First, let me be clear. I do not see a grand disconnect between intellectualism and practicality. After all, in order for something to be truly intellectually beneficial must it not also be practical? Therefore the cognitive processes seem to be interdependent upon practicality. However, ministry is much more than simply a philosophical belief system being mechanically lived. Ministry, at times, moves outside of our tidy expectations and forces us to again redefine our paradigm for ministry.

This summer has moved me to higher thinking while simultaneously moving me to a deeper level of connection with others. That deeper connection has become emotionally concrete for me with the happenings of last week.

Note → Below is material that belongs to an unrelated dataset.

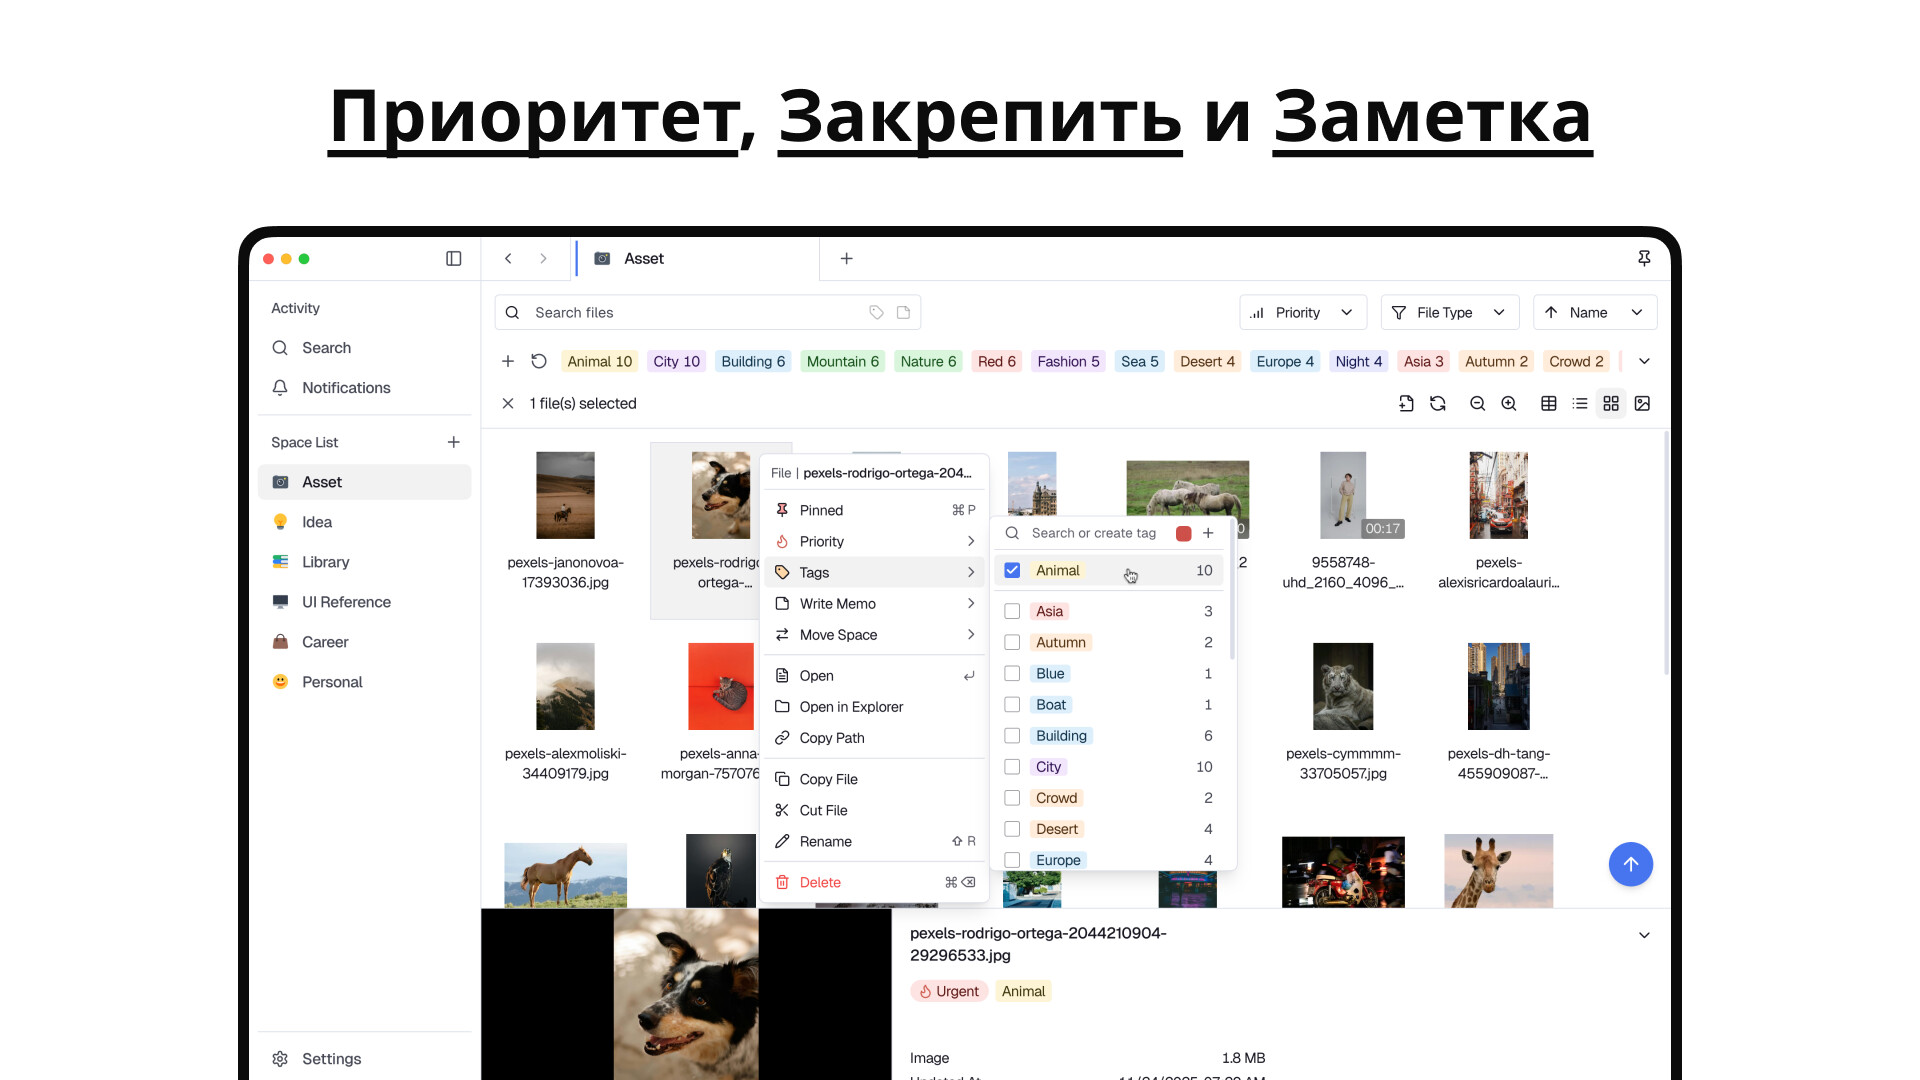Uncheck the Animal tag checkbox
The height and width of the screenshot is (1080, 1920).
1012,571

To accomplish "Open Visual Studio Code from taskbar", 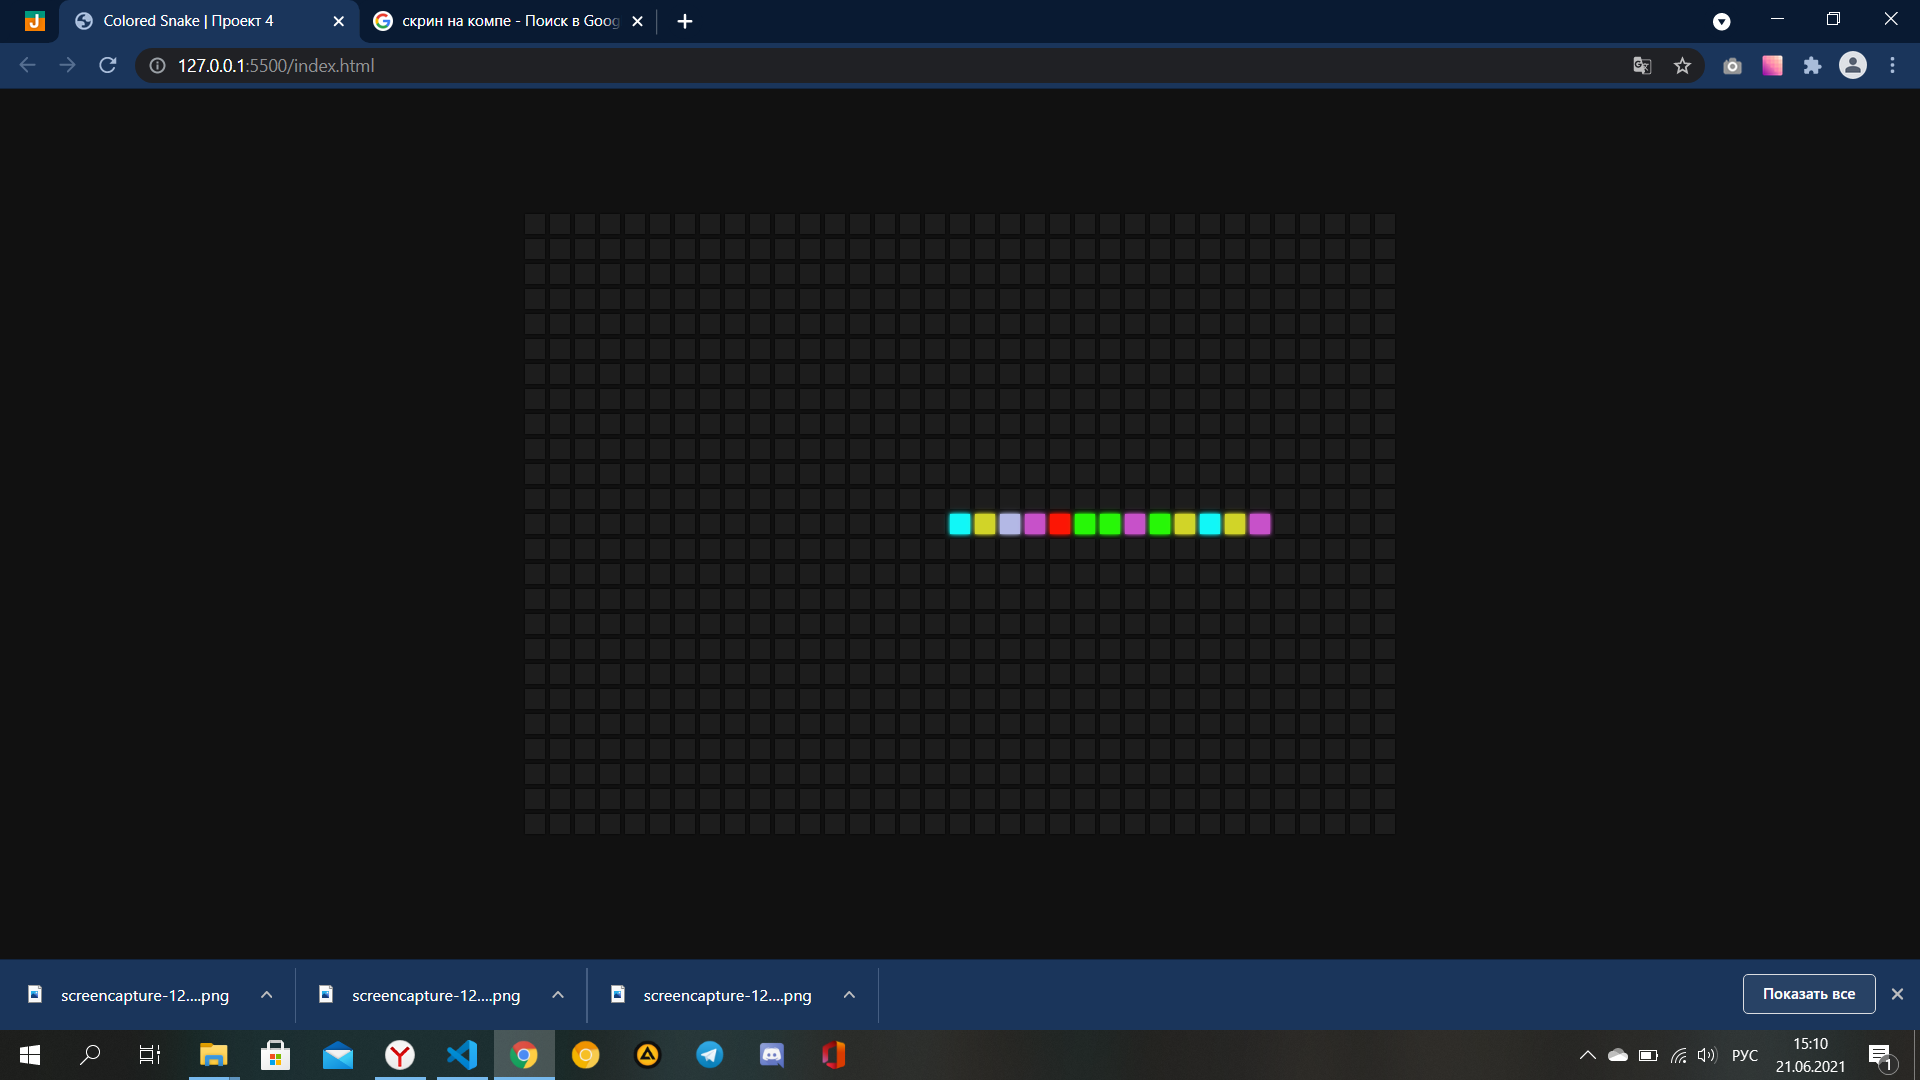I will pyautogui.click(x=462, y=1055).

Last week was the last week of the Blacktop Rec. program. It was, therefore, also the last week of ACCESS. The ACCESS group that volunteered for last week was comprised of about 18-20 people. To be completely honest I have never contemplated youth ministry as a pastoral vocation that I would be interested in. God has gifted me in the areas of preaching and teaching and also have given me an astute mind to deal with the more difficult theological issues. I have a passion for moving people deeper in their knowledge of who God is in order to better their relationship with Him. Yet this last week I made an incredible connection with some fantastic youth. I spent about 18 hours a day with these youth and on the last day I spent about 29 straight hours with them. In short, Christ blessed me with the ability to share His love with this group. Christ set in my heart a love for this group and all of us were greatly impacted by the week.

Suddenly I am undergoing another paradigm shift. I gave my entire energy to this group for a week. I prayed with them, taught them, mentored them, sang with them, discipled them, goofed around with them, etc. I exhaustively invested myself into this group. Nonetheless, at the end of the week they returned home to Iowa. I felt as if this group, MY group, had been ruthlessly torn from my life. For a week I held them in my hand and as swiftly as they had arrived they were taken from me. The emotion which resides within me is indescribable. I miss them.

I believe I am at a teachable point in my young life. For years now I have been making plans. Plans to graduate and go to an intellectually respected seminary. Plans to receive my Masters of Divinity and to head into a pastoral role. Now I feel lost, confused, disappointed and yet overjoyed that God has placed His hand into my plans and twisted it.

Dear Lord, what do you really want me to do with my life? Perhaps a comprehensive life-plan is not only unnecessary but also deleterious to myself. For now, I will thank God for the love He has given me for this group from Lone Tree and pray that He shows me how He wants me to remain in their lives. Perhaps having a correlation between my paradigms and plate tectonics is not such a bad thing.